= Requirement =
What lines of the data hold the string "checkbox"? Copy them all.

Start of Source information

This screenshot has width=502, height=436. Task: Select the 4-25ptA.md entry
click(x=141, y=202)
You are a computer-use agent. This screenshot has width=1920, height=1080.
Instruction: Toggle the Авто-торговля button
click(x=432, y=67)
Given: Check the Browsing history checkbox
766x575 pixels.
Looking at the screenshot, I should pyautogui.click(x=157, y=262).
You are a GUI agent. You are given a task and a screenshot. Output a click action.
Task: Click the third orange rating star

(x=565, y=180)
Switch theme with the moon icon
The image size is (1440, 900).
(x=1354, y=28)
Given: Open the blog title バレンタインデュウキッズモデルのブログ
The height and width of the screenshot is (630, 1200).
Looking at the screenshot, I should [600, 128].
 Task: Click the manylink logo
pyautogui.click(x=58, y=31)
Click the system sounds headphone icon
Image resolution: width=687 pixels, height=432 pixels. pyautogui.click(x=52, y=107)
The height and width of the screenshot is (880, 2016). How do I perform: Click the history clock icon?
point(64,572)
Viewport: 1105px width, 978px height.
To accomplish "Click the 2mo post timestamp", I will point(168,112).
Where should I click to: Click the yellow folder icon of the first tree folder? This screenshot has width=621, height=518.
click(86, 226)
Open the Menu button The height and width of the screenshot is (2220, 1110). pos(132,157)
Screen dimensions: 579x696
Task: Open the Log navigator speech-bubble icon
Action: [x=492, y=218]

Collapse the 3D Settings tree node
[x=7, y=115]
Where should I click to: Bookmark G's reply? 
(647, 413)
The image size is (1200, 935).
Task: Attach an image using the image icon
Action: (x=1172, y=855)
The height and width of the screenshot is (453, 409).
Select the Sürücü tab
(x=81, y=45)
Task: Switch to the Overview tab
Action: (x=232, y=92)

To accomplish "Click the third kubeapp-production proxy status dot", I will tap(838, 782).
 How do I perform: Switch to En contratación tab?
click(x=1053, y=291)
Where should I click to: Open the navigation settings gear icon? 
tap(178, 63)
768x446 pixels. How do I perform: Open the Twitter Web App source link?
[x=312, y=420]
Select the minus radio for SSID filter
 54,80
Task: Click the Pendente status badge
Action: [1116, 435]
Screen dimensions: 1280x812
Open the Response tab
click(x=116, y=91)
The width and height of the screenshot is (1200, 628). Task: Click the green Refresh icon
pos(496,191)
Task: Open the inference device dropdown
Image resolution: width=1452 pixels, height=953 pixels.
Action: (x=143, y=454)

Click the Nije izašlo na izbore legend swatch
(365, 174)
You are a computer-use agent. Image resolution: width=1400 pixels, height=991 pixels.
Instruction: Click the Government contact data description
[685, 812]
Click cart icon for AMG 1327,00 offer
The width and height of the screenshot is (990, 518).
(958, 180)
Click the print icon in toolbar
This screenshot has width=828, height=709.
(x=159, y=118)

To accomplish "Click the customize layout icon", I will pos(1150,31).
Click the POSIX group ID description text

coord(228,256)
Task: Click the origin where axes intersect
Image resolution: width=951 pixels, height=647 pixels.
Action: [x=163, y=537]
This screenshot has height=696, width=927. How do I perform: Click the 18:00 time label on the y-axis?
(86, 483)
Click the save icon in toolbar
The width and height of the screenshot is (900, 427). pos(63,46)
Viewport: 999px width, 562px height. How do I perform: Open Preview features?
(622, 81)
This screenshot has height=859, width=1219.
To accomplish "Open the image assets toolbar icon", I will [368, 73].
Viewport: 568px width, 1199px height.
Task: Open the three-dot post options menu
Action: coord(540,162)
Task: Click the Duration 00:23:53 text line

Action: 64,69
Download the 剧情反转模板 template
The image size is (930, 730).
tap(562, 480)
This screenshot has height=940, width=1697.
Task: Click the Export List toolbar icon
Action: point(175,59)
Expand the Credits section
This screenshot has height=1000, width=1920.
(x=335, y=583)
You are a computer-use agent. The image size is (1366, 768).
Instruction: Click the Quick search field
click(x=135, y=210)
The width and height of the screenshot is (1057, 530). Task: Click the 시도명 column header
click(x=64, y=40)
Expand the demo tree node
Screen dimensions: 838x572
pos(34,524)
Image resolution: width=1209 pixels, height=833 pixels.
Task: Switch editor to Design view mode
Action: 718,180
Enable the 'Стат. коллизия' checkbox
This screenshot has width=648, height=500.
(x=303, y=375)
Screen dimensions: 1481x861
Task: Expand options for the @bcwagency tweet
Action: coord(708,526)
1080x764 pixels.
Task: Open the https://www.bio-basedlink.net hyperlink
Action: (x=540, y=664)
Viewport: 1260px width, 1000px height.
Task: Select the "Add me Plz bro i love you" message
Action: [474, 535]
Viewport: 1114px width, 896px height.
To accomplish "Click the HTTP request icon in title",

End of Source information

= Answer below =
Given: Check the Browsing history checkbox
Enable the 'Стат. коллизия' checkbox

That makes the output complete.